Production of the Long Pentraxin PTX3 in Advanced Atherosclerotic Plaques
Elevated plasma levels of the pentraxin protein family member C-reactive protein (CRP) are associated with increased risk of cardiovascular disease in both healthy and high-risk subjects. The long pentraxin family member, pentraxin 3 (PTX3), was recently described. Like CRP, PTX3 is induced by acute inflammatory stimuli and is increased in the blood of patients with acute myocardial infarction. Unlike CRP, it is expressed in a wide range of cell types, but not in hepatocytes. In this study, we have investigated the expression of PTX3 in atherosclerosis. Immunohistochemical staining of advanced atherosclerotic lesions revealed strong expression of PTX3. In contrast, no PTX3 expression was observed in nonatherosclerotic internal mammary arteries. By staining serial sections with cell type– and PTX3-specific antibodies, we observed that PTX3 was produced principally by macrophages and endothelial cells. Infrequent expression by smooth muscle cells was also observed. Our results suggest that PTX3 may contribute to the pathogenesis of atherosclerosis.

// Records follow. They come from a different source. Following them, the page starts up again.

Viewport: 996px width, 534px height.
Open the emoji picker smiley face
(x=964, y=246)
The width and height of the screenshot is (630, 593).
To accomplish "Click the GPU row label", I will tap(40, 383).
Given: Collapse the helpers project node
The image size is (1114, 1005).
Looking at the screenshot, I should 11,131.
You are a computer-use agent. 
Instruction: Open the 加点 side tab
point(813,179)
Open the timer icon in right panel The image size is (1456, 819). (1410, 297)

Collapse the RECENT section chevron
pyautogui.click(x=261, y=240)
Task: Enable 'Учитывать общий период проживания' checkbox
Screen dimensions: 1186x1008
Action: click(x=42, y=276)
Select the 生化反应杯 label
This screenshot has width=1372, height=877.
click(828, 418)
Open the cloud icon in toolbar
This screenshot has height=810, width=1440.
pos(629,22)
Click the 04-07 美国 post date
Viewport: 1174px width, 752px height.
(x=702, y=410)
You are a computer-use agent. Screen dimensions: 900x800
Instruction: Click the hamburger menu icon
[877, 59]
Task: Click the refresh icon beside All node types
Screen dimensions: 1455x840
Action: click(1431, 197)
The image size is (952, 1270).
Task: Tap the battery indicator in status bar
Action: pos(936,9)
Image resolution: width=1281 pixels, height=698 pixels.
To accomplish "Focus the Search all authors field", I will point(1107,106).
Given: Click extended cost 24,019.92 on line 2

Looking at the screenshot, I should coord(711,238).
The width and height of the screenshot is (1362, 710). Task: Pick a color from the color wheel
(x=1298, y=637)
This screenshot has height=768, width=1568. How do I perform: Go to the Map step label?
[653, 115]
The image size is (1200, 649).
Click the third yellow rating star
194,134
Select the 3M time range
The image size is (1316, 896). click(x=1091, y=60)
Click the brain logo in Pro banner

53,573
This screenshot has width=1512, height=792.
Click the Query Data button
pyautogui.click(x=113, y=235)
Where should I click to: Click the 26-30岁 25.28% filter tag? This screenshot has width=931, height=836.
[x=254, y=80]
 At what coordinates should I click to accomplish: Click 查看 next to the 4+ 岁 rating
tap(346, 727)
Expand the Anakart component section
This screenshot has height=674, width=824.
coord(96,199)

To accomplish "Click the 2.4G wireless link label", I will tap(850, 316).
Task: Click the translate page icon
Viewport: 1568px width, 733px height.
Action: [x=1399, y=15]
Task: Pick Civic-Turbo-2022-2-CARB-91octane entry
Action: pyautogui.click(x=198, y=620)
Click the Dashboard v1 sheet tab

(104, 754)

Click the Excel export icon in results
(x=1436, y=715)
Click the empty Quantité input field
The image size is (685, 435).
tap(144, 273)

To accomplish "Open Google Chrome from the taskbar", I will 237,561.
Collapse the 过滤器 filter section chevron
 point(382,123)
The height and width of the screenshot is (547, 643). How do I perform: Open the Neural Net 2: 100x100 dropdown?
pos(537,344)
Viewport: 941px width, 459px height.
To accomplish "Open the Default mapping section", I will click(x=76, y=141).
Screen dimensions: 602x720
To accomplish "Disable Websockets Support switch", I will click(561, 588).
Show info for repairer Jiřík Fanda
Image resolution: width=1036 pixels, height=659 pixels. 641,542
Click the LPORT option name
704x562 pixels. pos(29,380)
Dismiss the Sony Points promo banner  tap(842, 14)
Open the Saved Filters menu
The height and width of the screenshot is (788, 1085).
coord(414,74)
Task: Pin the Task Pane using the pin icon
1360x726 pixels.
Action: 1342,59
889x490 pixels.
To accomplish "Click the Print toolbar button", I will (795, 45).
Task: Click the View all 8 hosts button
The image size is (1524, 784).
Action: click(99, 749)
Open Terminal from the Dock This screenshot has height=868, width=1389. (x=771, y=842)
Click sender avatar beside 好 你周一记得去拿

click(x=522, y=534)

Cardiovascular disease is the major cause of death in developed countries.1 Atherosclerosis is the predominant cause of this high incidence of cardiovascular disease. Intimal cholesterol accumulation is a major pathological feature of atherosclerosis, but in recent years there has been a growing understanding of the inflammatory nature of the disease.2,3⇓ Indeed, the very earliest stages of lesion formation are characterized by an influx of macrophages and T lymphocytes, which become progressively activated during lesion development.4,5⇓ The precise nature and role of the inflammatory response in atherosclerosis are not fully understood, but they are currently an area of intense research interest because of their potential as diagnostic and therapeutic targets.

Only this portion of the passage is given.